Dataset entries:
########
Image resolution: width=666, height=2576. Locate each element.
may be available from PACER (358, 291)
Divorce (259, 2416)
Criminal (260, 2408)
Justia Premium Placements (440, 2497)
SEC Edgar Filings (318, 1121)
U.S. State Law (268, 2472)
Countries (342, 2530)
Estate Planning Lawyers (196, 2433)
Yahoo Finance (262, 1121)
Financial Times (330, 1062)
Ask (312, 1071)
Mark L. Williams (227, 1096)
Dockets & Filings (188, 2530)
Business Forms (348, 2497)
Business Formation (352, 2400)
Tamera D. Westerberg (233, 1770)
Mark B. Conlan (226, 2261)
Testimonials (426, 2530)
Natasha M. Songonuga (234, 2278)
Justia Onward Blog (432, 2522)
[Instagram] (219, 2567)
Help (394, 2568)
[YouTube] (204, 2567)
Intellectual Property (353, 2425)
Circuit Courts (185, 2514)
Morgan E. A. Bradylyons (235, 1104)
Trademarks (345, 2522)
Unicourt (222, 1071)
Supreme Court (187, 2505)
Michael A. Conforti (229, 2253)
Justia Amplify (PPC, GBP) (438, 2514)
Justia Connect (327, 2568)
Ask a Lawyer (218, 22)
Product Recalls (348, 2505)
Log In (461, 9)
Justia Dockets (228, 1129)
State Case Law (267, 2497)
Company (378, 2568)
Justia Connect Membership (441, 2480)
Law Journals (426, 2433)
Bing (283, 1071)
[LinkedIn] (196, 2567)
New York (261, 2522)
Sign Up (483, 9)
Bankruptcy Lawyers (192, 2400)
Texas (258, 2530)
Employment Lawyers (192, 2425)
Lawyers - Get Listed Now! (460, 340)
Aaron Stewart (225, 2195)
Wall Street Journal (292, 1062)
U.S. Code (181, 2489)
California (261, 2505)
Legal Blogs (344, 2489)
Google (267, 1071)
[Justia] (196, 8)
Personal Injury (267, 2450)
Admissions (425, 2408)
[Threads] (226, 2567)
########
> _ACTIVITY_: From the first line to the last, restate the data above exactly.

> _RESULT OF THE TASK_:
Image resolution: width=666, height=2576. Locate each element.
may be available from PACER (358, 291)
Divorce (259, 2416)
Criminal (260, 2408)
Justia Premium Placements (440, 2497)
SEC Edgar Filings (318, 1121)
U.S. State Law (268, 2472)
Countries (342, 2530)
Estate Planning Lawyers (196, 2433)
Yahoo Finance (262, 1121)
Financial Times (330, 1062)
Ask (312, 1071)
Mark L. Williams (227, 1096)
Dockets & Filings (188, 2530)
Business Forms (348, 2497)
Business Formation (352, 2400)
Tamera D. Westerberg (233, 1770)
Mark B. Conlan (226, 2261)
Testimonials (426, 2530)
Natasha M. Songonuga (234, 2278)
Justia Onward Blog (432, 2522)
[Instagram] (219, 2567)
Help (394, 2568)
[YouTube] (204, 2567)
Intellectual Property (353, 2425)
Circuit Courts (185, 2514)
Morgan E. A. Bradylyons (235, 1104)
Trademarks (345, 2522)
Unicourt (222, 1071)
Supreme Court (187, 2505)
Michael A. Conforti (229, 2253)
Justia Amplify (PPC, GBP) (438, 2514)
Justia Connect (327, 2568)
Ask a Lawyer (218, 22)
Product Recalls (348, 2505)
Log In (461, 9)
Justia Dockets (228, 1129)
State Case Law (267, 2497)
Company (378, 2568)
Justia Connect Membership (441, 2480)
Law Journals (426, 2433)
Bing (283, 1071)
[LinkedIn] (196, 2567)
New York (261, 2522)
Sign Up (483, 9)
Bankruptcy Lawyers (192, 2400)
Texas (258, 2530)
Employment Lawyers (192, 2425)
Lawyers - Get Listed Now! (460, 340)
Aaron Stewart (225, 2195)
Wall Street Journal (292, 1062)
U.S. Code (181, 2489)
California (261, 2505)
Legal Blogs (344, 2489)
Google (267, 1071)
[Justia] (196, 8)
Personal Injury (267, 2450)
Admissions (425, 2408)
[Threads] (226, 2567)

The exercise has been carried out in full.